The Phenology of Dioecious Figs in Singapore
Speaker: Nanthinee Jeevanandam (Graduate Student, Department of Biological Sciences, NUS)
Date: 18th May 2009 (Monday)
Time: 9:00 AM
Venue: Seminar Room 2 (SR2) S2, 04-10
Supervisor: Prof Richard Corlett
Dioecious figs have a complex, obligate mutualism with their pollinators, the fig wasps (Insecta: Agaonidae). To add to this complexity, parasitic fig wasps compete with pollinating wasps for oviposition sites in receptive, functionally male figs. This often has a negative impact on the number of potential pollinators produced in the next generation, which are needed to pollinate fig populations. To further complicate matters, parasitic fig wasps come in different forms; gallers, parasitoids and parasites, all having a different impact on the pollinating fig wasp population sizes.

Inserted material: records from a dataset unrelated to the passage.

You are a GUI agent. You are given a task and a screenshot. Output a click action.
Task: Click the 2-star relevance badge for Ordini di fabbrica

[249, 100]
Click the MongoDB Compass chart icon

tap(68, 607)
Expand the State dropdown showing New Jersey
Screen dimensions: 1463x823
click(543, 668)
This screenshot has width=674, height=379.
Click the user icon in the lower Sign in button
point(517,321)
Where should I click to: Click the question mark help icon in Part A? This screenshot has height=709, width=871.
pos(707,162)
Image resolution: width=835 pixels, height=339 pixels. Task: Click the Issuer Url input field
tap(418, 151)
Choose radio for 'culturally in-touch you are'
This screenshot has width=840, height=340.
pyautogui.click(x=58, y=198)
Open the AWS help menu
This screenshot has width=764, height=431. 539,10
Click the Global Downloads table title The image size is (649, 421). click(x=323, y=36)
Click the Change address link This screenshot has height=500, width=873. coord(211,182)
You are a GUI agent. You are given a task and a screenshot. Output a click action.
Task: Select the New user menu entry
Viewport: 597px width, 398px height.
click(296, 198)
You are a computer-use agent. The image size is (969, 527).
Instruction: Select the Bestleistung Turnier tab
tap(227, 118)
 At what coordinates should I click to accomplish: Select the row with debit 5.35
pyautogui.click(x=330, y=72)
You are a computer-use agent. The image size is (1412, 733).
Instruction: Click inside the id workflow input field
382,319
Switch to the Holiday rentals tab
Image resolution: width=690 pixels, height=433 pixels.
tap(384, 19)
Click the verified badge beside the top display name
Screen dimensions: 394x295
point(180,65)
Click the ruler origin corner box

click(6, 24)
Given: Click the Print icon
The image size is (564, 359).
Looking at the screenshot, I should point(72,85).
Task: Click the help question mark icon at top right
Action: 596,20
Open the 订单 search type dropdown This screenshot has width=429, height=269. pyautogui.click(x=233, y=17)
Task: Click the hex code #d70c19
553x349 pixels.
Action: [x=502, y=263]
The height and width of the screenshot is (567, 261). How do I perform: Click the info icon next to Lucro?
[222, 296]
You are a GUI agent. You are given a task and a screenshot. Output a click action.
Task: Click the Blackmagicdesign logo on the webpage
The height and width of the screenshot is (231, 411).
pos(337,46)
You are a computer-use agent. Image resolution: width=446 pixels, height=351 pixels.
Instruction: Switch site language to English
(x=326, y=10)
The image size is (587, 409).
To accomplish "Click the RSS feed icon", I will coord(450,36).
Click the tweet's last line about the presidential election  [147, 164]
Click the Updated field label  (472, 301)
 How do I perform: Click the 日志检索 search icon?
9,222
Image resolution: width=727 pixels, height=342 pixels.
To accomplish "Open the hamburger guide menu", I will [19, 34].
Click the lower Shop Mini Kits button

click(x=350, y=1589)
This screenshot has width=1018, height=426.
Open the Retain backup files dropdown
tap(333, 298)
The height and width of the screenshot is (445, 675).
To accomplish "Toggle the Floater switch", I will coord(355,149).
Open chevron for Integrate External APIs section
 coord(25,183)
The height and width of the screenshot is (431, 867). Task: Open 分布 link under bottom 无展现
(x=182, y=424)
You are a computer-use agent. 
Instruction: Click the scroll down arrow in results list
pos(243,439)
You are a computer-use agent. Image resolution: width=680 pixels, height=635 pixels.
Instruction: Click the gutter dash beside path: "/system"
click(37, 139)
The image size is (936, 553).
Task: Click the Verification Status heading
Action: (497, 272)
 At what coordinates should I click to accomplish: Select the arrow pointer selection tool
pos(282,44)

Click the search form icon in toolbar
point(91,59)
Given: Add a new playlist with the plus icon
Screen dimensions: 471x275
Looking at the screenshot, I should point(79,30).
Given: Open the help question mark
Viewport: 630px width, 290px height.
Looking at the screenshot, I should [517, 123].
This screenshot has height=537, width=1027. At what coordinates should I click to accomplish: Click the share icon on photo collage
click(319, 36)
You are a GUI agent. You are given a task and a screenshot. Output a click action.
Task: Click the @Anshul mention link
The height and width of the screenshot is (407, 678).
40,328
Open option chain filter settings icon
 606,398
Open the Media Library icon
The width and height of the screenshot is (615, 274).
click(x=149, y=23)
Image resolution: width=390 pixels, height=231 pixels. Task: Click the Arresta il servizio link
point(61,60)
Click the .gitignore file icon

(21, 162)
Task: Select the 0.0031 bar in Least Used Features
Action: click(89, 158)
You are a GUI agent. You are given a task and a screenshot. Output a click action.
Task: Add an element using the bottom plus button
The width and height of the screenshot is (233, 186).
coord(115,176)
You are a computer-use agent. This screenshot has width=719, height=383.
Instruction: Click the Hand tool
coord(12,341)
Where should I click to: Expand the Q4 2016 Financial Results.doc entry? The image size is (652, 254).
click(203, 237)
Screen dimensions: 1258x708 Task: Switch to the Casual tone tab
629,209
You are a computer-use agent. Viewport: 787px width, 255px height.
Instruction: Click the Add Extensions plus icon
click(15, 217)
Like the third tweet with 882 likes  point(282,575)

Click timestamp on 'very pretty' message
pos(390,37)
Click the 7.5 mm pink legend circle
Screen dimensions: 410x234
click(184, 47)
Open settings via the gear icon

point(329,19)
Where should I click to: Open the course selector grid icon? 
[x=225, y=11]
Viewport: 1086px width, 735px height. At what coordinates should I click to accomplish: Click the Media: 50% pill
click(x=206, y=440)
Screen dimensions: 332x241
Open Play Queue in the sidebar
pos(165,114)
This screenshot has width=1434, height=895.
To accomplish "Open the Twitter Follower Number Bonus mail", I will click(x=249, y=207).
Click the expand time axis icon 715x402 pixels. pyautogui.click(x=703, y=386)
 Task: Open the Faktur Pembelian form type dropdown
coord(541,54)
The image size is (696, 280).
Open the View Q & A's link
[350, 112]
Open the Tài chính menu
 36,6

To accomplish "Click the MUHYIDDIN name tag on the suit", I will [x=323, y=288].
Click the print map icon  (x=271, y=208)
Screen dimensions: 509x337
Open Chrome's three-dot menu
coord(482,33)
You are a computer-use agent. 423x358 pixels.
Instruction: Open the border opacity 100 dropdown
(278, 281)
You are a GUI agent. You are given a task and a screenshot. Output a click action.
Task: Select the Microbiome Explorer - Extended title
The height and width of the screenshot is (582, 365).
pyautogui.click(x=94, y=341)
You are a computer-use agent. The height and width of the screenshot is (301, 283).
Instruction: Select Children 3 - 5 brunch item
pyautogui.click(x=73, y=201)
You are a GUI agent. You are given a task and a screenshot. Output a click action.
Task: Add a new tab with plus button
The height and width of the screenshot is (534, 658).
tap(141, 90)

In a relationship between long-lived woody plants and short-lived wasps (adult life span 2-3 days), precise timing is crucial, since even a brief gap could result in the local extinction of pollinators and/or parasites. In monoecious figs, this has resulted in the evolution of a plant phenology whereby fig crops are synchronized within a plant but not between plants. In dioecious figs, in contrast, the phenologies of different fig species are much more varied suggesting that that there may be multiple alternative solutions to the timing problem, with the evolutionary choice depending on other factors, including climatic seasonality, growth form and ecological role. Volatile organic compounds synchronize timing between the plant and pollinator, but their role in attracting non-pollinators is currently unknown. Understanding what makes this delicate balance successful will provides us with insight into the persistence of dioecy in figs.